Whole-Brain Models
Date:
Summary: Human neuroscience research has been increasingly dominated by imaging experiments, that are usually insufficient to inform about the underlying mechanisms at play behind the observed neural phenomena unfolding at different spatial and temporal scales. In addition, since ethical considerations severely limit direct causal manipulation of human brain activity, most of the neuroimaging literature is limited to correlational studies. An important complement to this research is provided by Whole-Brain Models.
In the first part of this course, I will introduce the idea of Whole-brain modeling with the purpose of making causal and mechanistic hypotheses about the observed brain activity. I will introduce the basics of Whole-brain modeling, namely local dynamical systems coupled by large-scale anatomical connectivity networks, fitted to reproduce statistical measures of brain activity.

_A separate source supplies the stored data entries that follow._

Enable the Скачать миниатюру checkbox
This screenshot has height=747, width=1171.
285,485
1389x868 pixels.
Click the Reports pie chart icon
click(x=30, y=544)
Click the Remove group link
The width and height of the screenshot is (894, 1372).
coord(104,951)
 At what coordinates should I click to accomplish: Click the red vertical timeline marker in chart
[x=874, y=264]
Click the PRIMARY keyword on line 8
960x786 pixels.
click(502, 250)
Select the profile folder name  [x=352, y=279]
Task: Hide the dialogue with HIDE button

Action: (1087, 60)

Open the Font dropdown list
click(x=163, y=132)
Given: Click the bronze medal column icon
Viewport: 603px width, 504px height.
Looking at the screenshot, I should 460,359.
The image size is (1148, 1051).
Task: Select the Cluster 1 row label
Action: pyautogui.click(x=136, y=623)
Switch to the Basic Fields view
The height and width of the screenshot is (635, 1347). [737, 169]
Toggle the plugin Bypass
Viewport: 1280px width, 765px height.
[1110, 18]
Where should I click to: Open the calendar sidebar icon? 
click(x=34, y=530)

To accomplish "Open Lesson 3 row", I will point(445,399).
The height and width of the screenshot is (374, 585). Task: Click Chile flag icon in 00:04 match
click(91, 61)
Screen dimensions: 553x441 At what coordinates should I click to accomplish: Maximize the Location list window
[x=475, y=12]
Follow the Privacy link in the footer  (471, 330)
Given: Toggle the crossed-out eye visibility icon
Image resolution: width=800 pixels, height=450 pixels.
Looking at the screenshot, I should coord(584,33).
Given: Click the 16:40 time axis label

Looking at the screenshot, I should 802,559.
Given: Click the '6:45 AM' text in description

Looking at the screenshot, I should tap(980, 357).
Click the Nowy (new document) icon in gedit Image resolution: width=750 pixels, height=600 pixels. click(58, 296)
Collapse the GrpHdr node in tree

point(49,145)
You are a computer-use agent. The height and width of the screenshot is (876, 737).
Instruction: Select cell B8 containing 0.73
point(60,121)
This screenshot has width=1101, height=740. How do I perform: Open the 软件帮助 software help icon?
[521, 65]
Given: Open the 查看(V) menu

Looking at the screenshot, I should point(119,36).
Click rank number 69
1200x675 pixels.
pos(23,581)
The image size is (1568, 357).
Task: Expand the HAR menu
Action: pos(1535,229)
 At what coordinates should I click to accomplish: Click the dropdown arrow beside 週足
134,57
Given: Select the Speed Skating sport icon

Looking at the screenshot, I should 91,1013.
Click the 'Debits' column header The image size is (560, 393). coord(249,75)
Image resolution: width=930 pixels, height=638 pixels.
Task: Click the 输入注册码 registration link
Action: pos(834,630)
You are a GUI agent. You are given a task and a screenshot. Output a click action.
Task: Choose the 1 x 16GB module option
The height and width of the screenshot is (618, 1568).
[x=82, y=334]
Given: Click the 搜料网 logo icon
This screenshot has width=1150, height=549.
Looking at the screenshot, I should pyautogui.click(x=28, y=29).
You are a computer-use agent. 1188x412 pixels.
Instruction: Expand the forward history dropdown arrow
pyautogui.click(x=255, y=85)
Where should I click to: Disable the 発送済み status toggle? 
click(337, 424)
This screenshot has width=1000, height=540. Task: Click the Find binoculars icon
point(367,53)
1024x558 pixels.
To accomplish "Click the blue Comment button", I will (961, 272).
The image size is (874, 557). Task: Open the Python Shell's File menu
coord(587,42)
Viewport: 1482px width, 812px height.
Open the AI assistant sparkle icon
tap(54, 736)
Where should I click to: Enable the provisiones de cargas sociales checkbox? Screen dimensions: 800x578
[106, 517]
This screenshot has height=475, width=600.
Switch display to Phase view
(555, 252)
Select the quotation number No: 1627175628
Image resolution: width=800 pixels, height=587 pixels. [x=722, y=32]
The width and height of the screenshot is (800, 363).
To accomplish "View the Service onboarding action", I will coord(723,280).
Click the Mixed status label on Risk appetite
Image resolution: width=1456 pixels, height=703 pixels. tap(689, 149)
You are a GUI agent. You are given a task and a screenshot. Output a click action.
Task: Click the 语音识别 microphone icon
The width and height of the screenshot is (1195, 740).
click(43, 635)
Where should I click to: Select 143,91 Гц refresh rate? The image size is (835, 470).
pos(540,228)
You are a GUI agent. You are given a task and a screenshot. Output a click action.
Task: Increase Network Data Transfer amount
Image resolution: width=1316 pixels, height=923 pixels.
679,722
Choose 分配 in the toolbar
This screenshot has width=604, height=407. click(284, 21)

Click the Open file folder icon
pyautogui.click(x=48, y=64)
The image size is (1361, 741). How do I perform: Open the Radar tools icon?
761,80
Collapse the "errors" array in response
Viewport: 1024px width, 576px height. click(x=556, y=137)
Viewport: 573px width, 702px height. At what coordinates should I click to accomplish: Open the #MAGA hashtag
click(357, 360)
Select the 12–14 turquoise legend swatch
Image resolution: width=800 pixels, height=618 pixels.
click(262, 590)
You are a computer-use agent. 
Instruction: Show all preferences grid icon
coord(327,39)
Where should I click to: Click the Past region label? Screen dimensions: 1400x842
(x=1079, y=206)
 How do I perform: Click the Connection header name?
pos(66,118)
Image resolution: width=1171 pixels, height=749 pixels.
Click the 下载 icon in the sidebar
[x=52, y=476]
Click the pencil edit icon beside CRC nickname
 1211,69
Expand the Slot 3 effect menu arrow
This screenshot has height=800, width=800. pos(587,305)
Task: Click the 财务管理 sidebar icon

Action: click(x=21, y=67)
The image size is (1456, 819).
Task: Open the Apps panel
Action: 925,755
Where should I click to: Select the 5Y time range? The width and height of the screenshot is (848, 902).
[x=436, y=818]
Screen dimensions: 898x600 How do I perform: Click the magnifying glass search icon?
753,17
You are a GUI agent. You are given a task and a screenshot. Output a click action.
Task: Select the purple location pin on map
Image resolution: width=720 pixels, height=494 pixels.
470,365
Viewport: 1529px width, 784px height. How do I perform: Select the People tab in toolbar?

In the second part of this course, I will show examples of applications of Whole-brain modeling and argue that this approach provides a practical, ethical, and inexpensive “digital scalpel”, which allows researchers to explore the counterfactual consequences of modifying structural or dynamical aspects of the brain. I will show that Whole-Brain Models represent a valuable tool to narrow the space of mechanistic explanations compatible with the observed neuroimaging data, including data acquired from subjects undergoing different brain states induced by pharmacological interventions, pathological conditions, aging, etc.